— Task item —
Look through the records and copy each line with the string "Move" in it.

Records from a data collection
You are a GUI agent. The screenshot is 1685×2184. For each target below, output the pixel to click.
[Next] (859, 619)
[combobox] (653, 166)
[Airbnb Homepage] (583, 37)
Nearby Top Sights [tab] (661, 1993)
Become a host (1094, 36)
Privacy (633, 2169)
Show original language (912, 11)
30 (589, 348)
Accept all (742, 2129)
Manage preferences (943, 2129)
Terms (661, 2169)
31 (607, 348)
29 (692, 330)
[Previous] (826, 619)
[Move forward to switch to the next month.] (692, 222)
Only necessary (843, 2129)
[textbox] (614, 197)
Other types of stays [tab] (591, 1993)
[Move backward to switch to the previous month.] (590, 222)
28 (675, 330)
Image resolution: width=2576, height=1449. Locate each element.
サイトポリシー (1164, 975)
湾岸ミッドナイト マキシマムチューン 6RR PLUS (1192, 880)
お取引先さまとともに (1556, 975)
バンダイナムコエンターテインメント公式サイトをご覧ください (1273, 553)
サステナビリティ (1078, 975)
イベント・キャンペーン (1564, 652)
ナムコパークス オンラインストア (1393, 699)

— Response —
[Move forward to switch to the next month.] (692, 222)
[Move backward to switch to the previous month.] (590, 222)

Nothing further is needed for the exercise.